National Gallery to lend its Crivelli masterpieces to Birminghams Ikon Gallery for award-winning exhibition


artdaily_LONDON.- Ikon Gallery in Birmingham is the winner of the inaugural £125,000 Ampersand Foundation Award which will enable the gallery to realise its dream of staging an exhibition of works by the 15th century master, Carlo Crivelli. The Trustees of the National Gallery in London have agreed to lend four masterpieces by Crivelli for the exhibition.

The exhibition Carlo Crivelli. Radical Illusionism in the 15th Century will be presented at Ikon during summer 2021. The Ikon’s exhibition proposal fought off strong competition from four other shortlisted galleries across the UK.

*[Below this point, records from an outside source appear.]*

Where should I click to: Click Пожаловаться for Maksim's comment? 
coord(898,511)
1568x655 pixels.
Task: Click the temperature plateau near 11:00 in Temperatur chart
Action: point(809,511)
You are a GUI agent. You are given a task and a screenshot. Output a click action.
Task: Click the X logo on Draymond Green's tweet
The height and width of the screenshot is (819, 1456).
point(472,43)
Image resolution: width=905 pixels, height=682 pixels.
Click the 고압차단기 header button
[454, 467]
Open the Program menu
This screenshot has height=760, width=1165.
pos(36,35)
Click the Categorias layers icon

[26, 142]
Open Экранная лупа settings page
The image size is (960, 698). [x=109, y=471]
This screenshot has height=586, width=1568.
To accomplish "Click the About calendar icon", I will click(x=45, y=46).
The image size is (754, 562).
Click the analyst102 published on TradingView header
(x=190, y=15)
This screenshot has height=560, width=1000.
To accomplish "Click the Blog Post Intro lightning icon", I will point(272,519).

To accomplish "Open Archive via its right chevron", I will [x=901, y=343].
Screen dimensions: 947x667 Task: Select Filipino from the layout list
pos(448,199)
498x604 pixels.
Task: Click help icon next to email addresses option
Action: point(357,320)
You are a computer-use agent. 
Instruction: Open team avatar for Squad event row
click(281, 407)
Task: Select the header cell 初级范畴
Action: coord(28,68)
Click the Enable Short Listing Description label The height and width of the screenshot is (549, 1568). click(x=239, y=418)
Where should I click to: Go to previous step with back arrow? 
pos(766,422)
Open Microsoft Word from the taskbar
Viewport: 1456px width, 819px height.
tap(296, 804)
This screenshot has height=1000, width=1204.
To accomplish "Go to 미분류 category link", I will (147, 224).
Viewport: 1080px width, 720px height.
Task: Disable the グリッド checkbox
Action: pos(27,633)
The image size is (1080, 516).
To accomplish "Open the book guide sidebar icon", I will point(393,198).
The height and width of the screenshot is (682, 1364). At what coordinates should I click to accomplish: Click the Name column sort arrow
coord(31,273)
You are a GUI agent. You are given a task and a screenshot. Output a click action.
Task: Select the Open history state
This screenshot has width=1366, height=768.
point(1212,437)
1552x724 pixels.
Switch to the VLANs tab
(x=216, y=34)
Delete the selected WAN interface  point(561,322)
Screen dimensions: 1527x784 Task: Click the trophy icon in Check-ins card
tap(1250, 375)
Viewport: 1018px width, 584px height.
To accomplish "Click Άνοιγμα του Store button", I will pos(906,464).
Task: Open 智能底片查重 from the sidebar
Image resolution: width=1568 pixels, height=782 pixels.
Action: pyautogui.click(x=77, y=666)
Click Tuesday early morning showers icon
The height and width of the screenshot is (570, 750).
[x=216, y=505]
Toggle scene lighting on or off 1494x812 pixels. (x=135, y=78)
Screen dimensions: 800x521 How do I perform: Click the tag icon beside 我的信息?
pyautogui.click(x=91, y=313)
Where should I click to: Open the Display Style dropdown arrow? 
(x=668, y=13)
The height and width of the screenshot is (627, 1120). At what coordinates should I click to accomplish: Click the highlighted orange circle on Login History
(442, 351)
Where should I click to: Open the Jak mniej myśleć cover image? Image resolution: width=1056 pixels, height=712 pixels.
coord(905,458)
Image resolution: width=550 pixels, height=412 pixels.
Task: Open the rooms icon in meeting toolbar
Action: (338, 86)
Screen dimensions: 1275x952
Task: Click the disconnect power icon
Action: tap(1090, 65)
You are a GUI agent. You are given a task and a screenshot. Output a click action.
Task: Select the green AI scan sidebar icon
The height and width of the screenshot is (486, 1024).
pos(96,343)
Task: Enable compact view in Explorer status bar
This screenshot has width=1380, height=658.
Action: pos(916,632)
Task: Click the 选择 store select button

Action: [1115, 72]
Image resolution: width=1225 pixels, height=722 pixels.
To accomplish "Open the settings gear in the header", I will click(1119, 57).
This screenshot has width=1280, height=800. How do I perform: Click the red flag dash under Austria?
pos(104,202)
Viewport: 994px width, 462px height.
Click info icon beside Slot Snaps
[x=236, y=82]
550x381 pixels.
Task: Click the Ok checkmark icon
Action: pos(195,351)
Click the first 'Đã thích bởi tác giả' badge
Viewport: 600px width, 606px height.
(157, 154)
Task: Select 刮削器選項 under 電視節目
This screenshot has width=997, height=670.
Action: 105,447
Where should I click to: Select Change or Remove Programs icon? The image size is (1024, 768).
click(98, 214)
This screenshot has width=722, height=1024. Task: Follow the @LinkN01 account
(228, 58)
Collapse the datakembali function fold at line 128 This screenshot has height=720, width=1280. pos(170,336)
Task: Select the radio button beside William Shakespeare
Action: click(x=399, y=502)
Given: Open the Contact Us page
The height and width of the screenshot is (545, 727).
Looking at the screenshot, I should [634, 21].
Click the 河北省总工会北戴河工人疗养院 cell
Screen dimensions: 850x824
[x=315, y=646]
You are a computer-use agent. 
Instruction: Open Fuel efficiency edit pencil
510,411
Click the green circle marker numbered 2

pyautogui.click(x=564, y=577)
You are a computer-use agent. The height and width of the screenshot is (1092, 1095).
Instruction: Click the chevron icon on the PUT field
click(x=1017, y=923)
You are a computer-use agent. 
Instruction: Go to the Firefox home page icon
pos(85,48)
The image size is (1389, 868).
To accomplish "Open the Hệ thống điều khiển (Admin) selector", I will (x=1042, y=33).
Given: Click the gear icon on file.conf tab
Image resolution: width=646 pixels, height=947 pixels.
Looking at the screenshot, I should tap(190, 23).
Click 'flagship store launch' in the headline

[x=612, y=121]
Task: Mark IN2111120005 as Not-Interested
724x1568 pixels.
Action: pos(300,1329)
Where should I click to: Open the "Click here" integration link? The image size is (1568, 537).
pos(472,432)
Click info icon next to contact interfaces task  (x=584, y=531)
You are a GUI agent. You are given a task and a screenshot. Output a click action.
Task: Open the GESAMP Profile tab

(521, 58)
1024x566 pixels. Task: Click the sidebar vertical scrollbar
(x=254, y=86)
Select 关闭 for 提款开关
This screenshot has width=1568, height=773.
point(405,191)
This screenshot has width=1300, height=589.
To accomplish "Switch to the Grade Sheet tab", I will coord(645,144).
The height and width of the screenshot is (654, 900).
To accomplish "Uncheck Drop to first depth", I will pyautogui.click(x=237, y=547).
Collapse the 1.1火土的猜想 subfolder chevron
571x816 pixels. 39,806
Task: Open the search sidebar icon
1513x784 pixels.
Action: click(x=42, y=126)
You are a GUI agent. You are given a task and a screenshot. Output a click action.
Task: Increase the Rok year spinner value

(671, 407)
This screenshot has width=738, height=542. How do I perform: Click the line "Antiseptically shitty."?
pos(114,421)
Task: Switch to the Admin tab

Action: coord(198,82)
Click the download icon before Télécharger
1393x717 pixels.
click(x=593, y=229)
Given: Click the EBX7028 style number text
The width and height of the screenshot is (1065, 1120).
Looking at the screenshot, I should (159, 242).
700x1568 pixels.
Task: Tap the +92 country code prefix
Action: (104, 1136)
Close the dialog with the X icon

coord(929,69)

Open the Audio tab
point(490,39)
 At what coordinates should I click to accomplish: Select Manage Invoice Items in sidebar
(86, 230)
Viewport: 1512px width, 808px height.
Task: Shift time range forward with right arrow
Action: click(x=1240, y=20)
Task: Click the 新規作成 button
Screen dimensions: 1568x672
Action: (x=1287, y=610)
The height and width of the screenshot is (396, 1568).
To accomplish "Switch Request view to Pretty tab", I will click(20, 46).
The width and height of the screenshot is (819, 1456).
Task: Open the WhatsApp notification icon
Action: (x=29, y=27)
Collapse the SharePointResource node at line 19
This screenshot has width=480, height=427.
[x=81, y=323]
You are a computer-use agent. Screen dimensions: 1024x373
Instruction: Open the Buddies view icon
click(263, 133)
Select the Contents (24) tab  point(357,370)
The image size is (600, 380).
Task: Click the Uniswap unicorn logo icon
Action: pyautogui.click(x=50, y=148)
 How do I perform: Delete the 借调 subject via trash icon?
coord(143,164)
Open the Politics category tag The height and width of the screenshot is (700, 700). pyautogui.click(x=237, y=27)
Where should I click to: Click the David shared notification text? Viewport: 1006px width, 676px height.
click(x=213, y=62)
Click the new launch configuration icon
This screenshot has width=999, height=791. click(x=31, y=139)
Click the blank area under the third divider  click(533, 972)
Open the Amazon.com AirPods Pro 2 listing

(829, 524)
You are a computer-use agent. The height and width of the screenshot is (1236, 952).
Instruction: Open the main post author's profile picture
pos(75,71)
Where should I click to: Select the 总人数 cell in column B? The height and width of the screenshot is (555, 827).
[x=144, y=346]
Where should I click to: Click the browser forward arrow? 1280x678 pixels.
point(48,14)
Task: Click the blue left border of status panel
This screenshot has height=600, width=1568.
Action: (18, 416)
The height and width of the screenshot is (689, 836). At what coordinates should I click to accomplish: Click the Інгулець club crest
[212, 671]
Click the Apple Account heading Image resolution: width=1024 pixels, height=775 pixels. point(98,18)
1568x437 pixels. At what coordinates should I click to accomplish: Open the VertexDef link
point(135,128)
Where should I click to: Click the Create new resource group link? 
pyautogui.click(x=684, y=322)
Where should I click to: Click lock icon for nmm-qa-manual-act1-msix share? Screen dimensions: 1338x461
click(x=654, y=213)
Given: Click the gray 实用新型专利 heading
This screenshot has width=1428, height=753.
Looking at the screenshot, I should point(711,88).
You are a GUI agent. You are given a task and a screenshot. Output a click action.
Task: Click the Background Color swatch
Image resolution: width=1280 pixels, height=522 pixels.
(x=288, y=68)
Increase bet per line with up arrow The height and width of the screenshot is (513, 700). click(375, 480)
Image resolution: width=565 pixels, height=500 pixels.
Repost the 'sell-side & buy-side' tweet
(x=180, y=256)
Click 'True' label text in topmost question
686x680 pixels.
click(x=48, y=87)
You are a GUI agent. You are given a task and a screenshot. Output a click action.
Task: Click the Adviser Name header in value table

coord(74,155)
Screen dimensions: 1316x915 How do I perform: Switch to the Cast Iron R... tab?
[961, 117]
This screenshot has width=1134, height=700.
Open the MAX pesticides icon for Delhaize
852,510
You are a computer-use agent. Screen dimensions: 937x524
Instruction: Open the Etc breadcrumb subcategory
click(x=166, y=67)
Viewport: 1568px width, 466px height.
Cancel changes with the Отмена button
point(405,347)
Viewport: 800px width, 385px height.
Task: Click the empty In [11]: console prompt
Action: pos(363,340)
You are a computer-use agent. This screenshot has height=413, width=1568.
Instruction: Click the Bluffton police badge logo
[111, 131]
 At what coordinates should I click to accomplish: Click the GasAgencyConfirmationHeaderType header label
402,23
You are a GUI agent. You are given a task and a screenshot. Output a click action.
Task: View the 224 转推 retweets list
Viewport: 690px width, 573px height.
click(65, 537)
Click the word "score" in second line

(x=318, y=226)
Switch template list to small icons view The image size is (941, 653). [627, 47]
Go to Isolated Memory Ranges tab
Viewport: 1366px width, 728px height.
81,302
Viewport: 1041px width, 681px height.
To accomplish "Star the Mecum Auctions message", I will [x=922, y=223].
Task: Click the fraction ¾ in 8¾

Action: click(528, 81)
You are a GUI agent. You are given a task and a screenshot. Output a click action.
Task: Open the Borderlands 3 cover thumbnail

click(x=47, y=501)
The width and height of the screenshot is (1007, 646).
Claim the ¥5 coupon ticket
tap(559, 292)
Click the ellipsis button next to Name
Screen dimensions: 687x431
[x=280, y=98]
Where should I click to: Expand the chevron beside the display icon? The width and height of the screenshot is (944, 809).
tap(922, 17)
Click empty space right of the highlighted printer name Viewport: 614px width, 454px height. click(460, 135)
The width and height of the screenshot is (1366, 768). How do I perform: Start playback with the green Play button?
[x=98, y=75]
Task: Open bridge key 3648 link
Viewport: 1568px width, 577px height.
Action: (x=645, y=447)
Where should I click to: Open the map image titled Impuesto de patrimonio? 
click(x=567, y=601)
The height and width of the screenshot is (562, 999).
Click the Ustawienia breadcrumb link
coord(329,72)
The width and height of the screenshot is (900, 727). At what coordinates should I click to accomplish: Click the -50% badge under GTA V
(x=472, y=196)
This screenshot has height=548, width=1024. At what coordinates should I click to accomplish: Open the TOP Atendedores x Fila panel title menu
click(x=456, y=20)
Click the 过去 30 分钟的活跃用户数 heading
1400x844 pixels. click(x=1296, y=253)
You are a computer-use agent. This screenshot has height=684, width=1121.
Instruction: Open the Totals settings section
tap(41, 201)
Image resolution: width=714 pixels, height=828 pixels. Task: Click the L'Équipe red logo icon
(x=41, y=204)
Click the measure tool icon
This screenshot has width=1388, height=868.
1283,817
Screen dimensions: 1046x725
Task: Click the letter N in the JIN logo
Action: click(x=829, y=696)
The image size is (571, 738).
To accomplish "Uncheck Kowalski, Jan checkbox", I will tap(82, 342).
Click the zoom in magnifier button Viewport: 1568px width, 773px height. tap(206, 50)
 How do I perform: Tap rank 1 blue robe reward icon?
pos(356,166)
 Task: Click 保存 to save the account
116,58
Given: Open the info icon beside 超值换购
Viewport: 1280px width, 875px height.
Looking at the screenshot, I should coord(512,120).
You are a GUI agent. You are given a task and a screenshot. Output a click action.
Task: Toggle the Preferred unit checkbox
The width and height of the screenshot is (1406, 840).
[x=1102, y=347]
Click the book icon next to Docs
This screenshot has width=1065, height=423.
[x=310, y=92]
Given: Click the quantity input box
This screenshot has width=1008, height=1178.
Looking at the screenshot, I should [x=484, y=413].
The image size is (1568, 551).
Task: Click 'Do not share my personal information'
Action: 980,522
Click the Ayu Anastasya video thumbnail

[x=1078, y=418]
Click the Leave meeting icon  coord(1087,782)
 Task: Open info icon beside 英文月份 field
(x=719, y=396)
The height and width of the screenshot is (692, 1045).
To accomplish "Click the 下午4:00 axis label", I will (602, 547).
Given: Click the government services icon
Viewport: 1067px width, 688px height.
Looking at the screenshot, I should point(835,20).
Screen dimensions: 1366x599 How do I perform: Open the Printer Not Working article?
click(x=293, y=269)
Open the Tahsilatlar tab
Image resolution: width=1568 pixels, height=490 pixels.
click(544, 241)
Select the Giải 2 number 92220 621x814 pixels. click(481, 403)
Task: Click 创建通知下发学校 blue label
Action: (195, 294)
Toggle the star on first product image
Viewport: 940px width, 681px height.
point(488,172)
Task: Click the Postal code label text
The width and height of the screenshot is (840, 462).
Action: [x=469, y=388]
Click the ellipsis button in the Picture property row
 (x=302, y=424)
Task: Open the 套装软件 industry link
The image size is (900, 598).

Jonathan Watkins, Ikon’s Director said: “An exhibition of work by the 15th century painter Carlo Crivelli is not only a dream come true for Ikon, but also something that I have always really wanted to do. Since being an undergraduate I have been fascinated by Crivelli, at once very “traditional” in a northern Italian style but pointing towards a postmodern art historical future unlike any other pre-modern artist. In other words, arguably, Carlo Crivelli was as radical as Magritte. How often he crops up in my conversations with artists – who acknowledge him, positively, as an artist’s artist - and I keep on revisiting, literally, through pilgrimages to museum collections.”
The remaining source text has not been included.